> [Task item]:
Please say whether each statement below agrees with the text on time, nature and morality, answering yes or no and quoting the deciding words. 1. One wave causes the next. 2. Predators kill only what they need. 3. More is always better.

> [Source document]:

Logic is a basic part of craftsmanship. To bring a piece of rough lumber to the state of being true out of wynd you have to create a register. First you plane it flat (out of wynd/wind). That is your face. From your face you plane an perpendicular edge. Now you plane to width and from there you can thickness your stick. Here is fundamental rationality or moving from one clear and distinct condition to the next. Many philosophers have also been handy – Wittgenstein, Popper, Spinoza, Collingwood wrote on craft, Heidegger; I’m sure that roll could be expanded.
Perhaps it was always the case that Pathos not Logos is the dominant factor in the political domain. Behind the scenes intellectuals with a Utopian vision plot according to an abstract rubric and urge the masses to tumult . The philosopher must find the aurea mediocritas without verging on Aristotelian snobbery. He held that a free man might play the flute but not too well.
The reason nature is so diverse and dense is because there is no singular goal, program, language, culture, etc. Multicultural, not monocultural. Even predators only kill what they need, not insist the entire world is theirs to consume.
People like to project out, without real consideration for the reactions being generated.
Consider that as these mobile organisms, necessitating a sequential process of perception and having developed civilization out of narrative cultures, we experience time as the point of the present, moving past to future. The reality is that change turns future to past. Tomorrow becomes yesterday, because the earth turns.
There is no literal dimension of time, because the past is consumed by the present, to inform and drive it. Causality and conservation of energy. Cause becomes effect.
So the energy, as process, goes past to future, while the patterns generated go future to past. Energy drives the waves, while the fluctuations rise and fall. Lives go birth to death, while life moves onto the next generation, shedding the old.
Consciousness goes past to future, while the perceptions, emotions and thoughts go future to past. Though it is the digestive, respiratory and circulatory systems processing the energy, while the central nervous system sorts and orders the information precipitating out. Thus this tendency to focus on the forms, than the processes creating them.
The reality is more thermodynamic feedback loops generating this reality, than linear temporality. One wave doesn’t cause the next. Yesterday didn’t cause today. The sun shining on a spinning planet creates this cycle of days and nights. As the energy ebbing and flowing creates the waves.
Yet our reality are these flashes of perception, the function of which is to enable us to navigate our situation. Since culture evolved out of story telling and the most powerful stories were the most repeated, we are fundamentally schooled to the idea that ends justify means, but there is only means. The ends are subjective interpretations of feedback loops, both positive and negative. Yet our culture sees it as a linear quest.
More is not always better.
Good and bad are not some cosmic conflict between righteousness and evil, but the basic biological binary of beneficial and detrimental. The 1/0 of sentience. Even bacteria get it. All the higher order evolved cultural constructs, love, honor, trust, respect, responsibility, etc, as well as the negatives, are the result of complex evolutionary processes. So when we try to frame morality and ethics in terms of desired outcomes, based on our particular ideals, it is somewhat analogous to trying to learn computer programming by playing video games.

> [Dataset records]:
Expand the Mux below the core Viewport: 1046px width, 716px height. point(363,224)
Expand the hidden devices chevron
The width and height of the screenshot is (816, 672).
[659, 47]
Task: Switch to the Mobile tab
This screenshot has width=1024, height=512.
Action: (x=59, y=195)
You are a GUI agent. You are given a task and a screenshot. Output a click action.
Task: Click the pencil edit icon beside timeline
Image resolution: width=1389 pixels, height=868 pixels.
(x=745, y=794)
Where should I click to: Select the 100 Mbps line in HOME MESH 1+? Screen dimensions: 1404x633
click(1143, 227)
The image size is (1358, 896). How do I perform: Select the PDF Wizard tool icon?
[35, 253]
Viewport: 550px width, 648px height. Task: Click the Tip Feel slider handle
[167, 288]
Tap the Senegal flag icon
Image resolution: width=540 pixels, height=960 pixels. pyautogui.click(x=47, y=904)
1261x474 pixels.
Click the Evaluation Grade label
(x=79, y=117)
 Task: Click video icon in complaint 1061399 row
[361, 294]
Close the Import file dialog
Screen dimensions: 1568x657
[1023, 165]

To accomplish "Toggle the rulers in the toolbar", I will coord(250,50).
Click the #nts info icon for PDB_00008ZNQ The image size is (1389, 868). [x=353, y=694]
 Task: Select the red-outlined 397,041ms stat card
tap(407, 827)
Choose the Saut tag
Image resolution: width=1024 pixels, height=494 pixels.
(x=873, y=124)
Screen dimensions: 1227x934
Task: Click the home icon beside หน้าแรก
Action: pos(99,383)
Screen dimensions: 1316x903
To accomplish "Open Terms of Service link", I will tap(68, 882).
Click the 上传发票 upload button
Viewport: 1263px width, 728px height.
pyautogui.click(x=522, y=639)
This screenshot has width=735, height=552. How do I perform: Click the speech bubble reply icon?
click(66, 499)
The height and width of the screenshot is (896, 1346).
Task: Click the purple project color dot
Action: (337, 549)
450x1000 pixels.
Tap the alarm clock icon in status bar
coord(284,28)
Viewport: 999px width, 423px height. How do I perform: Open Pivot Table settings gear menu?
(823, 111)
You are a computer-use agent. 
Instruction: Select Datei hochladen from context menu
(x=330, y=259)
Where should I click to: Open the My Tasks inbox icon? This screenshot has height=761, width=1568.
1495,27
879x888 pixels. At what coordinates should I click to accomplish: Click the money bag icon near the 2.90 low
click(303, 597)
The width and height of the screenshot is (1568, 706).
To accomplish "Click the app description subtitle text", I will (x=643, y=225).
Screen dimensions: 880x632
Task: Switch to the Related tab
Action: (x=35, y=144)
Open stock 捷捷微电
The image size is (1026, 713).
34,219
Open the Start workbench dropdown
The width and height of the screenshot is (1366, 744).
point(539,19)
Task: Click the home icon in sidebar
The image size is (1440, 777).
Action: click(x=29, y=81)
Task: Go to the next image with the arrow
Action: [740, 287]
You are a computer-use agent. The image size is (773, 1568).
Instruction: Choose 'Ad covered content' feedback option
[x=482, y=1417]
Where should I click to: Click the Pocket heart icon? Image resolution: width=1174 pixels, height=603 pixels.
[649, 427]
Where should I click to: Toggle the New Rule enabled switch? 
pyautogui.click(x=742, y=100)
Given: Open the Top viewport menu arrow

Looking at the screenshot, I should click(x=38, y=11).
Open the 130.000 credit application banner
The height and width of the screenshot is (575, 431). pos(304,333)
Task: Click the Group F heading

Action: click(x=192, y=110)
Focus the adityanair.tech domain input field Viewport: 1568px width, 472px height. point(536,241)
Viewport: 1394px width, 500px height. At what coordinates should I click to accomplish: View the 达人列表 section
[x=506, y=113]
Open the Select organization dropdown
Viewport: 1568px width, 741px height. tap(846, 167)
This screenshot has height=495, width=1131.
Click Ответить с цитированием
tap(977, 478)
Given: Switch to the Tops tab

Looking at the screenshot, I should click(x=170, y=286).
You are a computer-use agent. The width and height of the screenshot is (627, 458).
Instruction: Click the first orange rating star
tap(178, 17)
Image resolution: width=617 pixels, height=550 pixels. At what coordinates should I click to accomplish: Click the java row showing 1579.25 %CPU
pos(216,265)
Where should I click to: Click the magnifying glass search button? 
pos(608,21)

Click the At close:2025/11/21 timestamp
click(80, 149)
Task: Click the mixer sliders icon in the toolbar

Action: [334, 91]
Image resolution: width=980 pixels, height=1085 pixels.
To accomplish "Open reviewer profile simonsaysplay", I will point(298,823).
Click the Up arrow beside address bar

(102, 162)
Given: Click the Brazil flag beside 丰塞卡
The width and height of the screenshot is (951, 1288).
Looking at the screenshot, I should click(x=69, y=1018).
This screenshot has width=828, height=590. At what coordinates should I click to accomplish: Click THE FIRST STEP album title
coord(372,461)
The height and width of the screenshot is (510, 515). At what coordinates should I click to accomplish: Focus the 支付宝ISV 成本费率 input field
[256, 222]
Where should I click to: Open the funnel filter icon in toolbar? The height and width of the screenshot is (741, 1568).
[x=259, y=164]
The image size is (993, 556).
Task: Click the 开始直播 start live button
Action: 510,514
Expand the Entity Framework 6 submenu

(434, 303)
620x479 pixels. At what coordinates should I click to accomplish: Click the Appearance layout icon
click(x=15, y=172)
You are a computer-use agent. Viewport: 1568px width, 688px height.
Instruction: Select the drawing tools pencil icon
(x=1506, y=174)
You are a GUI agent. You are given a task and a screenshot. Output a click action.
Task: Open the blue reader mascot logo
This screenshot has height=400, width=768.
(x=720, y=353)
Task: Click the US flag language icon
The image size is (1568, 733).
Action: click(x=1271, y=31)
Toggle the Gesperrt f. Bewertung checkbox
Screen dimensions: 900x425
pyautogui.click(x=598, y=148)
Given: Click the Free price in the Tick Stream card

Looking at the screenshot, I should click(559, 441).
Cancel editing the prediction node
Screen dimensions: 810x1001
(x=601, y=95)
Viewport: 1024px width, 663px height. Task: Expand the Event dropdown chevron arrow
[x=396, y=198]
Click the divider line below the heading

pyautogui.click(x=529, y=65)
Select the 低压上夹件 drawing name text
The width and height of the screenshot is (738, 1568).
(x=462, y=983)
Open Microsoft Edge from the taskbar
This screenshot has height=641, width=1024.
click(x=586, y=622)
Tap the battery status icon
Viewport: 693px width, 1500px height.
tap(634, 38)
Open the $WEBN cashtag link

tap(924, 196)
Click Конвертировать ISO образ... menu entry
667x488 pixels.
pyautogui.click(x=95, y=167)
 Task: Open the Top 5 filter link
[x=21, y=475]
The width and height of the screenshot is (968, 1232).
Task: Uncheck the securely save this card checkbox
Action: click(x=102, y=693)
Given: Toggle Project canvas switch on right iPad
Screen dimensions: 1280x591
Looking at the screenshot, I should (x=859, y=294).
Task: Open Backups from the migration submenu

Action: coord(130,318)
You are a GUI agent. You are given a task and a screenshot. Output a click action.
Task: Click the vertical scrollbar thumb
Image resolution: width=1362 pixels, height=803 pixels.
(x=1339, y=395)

> [Response to this task]:
1. No: "One wave doesn’t cause the next."
2. Yes: "Even predators only kill what they need"
3. No: "More is not always better."